[[ ENTRIES SHOWN open ]]
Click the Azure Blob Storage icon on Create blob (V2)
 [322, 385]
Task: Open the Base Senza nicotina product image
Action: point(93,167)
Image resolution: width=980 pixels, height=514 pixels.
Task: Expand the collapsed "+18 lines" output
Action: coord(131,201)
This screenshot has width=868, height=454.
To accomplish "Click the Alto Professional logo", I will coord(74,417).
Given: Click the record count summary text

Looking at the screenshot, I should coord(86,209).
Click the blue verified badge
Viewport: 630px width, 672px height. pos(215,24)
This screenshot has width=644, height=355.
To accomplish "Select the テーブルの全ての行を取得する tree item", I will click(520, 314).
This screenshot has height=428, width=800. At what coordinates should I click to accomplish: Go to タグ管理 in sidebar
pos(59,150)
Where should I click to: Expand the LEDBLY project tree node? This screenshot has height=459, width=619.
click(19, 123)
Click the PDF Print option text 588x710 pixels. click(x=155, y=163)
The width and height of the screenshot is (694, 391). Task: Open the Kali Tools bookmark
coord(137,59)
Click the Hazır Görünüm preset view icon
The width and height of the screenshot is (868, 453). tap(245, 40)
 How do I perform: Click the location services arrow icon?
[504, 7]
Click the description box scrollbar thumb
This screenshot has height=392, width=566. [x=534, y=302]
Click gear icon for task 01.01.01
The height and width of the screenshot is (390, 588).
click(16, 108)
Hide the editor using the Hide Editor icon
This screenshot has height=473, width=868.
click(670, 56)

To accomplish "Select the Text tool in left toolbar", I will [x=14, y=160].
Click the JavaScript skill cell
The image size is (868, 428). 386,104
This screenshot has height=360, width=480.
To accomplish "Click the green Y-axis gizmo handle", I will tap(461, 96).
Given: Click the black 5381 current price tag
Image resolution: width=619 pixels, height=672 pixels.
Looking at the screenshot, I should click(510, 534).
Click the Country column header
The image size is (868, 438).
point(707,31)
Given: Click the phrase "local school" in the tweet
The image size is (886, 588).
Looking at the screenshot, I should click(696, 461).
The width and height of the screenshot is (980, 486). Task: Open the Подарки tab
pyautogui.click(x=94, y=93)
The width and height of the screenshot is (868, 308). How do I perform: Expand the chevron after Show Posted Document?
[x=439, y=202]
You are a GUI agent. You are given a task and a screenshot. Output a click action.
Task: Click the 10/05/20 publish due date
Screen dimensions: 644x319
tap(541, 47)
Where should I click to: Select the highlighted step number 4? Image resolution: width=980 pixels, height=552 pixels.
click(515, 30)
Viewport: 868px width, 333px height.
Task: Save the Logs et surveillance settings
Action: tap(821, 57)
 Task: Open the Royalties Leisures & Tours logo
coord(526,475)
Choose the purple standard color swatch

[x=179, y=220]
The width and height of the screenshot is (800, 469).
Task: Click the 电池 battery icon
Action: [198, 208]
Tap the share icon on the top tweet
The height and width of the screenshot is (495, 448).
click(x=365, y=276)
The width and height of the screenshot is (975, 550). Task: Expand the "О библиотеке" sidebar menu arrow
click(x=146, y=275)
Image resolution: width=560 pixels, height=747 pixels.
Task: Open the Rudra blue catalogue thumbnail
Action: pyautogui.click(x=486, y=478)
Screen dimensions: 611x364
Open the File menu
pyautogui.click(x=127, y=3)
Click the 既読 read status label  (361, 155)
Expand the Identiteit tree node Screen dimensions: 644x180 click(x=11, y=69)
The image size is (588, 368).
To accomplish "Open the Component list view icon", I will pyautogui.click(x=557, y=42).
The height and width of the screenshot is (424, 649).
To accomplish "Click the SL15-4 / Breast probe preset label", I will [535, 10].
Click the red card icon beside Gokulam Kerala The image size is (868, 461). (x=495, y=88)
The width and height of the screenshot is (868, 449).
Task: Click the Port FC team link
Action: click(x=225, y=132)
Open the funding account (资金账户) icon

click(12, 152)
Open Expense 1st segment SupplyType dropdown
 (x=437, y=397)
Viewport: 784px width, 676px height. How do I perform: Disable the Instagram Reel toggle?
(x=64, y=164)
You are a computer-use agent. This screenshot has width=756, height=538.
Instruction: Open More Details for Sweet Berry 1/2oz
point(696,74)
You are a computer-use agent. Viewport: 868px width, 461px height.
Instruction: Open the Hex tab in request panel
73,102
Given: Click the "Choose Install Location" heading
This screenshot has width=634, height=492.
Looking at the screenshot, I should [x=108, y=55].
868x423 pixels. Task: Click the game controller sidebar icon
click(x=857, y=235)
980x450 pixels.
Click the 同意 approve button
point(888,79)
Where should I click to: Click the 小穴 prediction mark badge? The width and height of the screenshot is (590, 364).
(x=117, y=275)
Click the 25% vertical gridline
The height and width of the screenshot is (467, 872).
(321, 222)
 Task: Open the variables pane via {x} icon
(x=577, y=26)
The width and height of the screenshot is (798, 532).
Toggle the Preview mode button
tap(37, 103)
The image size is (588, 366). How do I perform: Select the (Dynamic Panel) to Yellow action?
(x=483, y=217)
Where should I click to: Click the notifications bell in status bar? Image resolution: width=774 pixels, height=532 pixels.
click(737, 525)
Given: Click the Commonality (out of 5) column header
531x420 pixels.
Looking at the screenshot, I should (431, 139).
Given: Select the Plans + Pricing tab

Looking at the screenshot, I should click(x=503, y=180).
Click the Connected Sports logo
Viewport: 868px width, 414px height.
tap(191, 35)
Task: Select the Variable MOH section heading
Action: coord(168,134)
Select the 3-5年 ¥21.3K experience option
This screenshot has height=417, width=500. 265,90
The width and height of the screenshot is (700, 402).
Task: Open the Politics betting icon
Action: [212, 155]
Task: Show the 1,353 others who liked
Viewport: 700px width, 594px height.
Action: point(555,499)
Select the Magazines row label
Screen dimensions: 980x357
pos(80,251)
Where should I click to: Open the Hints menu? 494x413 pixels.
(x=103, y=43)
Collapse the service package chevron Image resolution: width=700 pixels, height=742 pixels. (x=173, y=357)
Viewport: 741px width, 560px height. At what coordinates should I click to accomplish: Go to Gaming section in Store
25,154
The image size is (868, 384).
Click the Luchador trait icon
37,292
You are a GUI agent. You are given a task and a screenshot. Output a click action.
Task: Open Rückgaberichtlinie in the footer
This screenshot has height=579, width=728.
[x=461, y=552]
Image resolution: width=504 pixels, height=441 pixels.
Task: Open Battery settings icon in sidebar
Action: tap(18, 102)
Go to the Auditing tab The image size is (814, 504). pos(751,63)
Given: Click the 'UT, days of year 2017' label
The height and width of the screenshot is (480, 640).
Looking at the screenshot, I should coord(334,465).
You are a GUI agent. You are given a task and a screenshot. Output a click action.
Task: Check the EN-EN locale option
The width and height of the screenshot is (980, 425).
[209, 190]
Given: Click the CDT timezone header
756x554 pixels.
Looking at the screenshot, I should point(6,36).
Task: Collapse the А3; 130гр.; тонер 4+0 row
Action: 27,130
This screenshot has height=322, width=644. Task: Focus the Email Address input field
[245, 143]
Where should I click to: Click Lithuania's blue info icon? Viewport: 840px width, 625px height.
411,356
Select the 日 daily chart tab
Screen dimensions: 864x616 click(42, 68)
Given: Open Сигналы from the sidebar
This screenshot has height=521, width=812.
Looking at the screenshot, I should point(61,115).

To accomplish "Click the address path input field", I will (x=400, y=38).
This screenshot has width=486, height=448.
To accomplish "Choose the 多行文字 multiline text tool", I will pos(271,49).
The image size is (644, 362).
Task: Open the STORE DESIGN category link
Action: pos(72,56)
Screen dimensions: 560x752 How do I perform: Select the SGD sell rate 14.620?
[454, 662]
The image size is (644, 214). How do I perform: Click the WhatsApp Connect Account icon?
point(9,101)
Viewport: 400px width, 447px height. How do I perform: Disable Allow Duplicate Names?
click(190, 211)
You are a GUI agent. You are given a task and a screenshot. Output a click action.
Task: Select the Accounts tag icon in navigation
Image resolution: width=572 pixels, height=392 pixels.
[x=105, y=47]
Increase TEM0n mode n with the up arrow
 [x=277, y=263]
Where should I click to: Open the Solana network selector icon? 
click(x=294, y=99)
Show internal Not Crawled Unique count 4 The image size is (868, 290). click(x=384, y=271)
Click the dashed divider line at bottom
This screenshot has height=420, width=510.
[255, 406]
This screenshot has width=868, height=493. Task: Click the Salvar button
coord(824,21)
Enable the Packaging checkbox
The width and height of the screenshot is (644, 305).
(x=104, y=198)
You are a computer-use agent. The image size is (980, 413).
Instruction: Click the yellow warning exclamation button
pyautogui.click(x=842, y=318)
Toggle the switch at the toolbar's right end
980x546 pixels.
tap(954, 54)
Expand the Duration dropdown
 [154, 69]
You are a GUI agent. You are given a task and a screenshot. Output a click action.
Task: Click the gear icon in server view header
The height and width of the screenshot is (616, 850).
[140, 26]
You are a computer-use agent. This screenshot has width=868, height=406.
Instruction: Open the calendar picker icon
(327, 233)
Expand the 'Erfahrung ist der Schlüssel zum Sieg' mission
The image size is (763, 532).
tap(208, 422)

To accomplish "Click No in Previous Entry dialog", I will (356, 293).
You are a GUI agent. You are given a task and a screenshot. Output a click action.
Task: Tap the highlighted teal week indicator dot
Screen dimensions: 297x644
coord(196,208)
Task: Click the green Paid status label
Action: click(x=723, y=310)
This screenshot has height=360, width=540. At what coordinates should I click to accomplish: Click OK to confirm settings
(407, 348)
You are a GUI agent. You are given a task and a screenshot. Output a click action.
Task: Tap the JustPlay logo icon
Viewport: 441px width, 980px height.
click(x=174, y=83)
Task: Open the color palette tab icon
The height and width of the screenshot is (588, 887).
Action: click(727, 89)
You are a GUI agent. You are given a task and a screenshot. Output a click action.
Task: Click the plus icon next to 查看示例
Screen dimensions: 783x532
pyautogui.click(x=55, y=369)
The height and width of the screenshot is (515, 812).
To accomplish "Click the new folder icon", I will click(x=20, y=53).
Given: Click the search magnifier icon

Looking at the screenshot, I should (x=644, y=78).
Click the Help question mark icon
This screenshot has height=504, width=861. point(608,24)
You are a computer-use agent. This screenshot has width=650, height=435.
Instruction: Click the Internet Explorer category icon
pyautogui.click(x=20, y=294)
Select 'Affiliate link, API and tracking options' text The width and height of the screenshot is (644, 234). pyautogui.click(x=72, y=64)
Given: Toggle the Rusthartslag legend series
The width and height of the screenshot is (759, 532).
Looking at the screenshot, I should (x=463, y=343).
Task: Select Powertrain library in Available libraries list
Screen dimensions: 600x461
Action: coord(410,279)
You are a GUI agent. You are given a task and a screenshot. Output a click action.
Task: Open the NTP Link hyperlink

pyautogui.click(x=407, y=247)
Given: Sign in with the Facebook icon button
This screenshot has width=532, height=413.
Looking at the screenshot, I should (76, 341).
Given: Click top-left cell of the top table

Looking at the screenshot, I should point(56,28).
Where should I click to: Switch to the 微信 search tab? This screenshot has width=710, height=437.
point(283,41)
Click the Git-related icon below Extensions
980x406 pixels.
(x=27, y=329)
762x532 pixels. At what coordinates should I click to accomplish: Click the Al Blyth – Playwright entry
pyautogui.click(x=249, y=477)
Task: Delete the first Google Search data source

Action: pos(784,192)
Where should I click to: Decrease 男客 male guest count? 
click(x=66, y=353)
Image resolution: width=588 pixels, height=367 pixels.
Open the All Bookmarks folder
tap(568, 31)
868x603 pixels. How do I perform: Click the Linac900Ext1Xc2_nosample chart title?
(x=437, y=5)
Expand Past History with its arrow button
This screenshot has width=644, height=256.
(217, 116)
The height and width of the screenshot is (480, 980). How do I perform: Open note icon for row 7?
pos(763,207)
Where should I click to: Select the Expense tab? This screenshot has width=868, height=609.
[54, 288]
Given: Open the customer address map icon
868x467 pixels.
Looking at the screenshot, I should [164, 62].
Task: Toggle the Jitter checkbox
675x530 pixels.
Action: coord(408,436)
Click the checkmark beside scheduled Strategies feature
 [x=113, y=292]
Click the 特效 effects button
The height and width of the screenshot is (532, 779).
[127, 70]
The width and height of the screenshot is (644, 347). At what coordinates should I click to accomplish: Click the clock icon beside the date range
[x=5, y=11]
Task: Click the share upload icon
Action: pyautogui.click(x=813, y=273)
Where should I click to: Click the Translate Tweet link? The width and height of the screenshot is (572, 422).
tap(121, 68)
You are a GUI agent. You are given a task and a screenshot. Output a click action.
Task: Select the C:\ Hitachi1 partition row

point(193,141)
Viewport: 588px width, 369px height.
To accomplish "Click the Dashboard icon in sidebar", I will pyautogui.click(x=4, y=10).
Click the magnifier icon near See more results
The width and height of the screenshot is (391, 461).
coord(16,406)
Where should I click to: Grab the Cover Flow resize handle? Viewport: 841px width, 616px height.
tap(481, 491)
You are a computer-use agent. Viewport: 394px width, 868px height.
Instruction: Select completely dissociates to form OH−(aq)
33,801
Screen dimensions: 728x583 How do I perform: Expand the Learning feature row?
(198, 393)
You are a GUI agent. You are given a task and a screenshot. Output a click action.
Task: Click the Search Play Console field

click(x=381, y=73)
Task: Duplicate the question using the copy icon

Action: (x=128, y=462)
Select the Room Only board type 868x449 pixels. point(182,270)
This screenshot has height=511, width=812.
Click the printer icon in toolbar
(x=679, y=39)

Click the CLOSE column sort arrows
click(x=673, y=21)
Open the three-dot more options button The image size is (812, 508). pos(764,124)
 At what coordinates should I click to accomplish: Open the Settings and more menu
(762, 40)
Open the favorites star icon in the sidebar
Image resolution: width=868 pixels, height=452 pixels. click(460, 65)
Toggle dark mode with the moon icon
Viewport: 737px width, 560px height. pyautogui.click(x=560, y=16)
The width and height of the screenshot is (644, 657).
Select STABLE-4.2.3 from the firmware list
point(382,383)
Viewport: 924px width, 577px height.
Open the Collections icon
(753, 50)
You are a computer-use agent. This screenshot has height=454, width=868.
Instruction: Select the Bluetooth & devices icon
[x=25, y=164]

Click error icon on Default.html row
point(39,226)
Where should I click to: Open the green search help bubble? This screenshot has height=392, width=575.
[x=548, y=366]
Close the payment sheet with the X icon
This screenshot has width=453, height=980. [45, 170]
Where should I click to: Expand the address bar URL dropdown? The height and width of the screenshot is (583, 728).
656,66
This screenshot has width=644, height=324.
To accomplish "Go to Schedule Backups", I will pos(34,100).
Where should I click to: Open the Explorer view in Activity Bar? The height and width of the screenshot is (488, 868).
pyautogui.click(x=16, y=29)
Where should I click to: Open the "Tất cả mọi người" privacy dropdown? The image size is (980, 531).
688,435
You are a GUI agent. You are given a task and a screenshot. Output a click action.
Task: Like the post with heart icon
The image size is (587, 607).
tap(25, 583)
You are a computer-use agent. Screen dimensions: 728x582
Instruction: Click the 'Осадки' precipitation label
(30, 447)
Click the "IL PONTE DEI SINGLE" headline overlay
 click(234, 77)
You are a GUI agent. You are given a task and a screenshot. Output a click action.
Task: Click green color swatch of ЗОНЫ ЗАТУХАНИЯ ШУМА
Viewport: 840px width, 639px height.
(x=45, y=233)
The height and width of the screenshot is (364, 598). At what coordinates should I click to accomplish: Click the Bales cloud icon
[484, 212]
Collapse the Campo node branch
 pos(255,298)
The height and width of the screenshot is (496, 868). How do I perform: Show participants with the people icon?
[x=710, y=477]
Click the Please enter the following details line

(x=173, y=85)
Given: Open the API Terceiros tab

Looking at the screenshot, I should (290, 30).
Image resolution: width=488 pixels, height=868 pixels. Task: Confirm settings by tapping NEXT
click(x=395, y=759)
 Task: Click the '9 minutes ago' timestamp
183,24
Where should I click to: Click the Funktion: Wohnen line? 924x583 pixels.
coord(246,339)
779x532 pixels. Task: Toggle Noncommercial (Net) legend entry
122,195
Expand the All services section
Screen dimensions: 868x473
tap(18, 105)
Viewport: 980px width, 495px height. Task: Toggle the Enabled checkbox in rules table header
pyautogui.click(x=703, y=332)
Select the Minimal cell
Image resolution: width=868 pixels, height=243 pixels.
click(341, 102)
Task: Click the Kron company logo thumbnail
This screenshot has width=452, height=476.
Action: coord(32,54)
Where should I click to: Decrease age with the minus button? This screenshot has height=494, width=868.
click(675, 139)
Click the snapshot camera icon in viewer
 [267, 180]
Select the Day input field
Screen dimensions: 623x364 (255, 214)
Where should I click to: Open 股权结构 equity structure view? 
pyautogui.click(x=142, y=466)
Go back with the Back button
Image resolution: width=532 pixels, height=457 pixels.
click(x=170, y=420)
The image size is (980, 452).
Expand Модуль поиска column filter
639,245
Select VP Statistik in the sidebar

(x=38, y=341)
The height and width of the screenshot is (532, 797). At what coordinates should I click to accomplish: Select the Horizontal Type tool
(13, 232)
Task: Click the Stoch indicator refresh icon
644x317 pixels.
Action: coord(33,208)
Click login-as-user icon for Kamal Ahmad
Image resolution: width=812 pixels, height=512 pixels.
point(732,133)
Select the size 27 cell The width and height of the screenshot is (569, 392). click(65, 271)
[[ ENTRIES SHOWN closed ]]
→ **REQUIRED WORK**: Go through the data and show each line that holds "gear".

→ **EXERCISE RESPONSE**:
Click gear icon for task 01.01.01
Task: Click the gear icon in server view header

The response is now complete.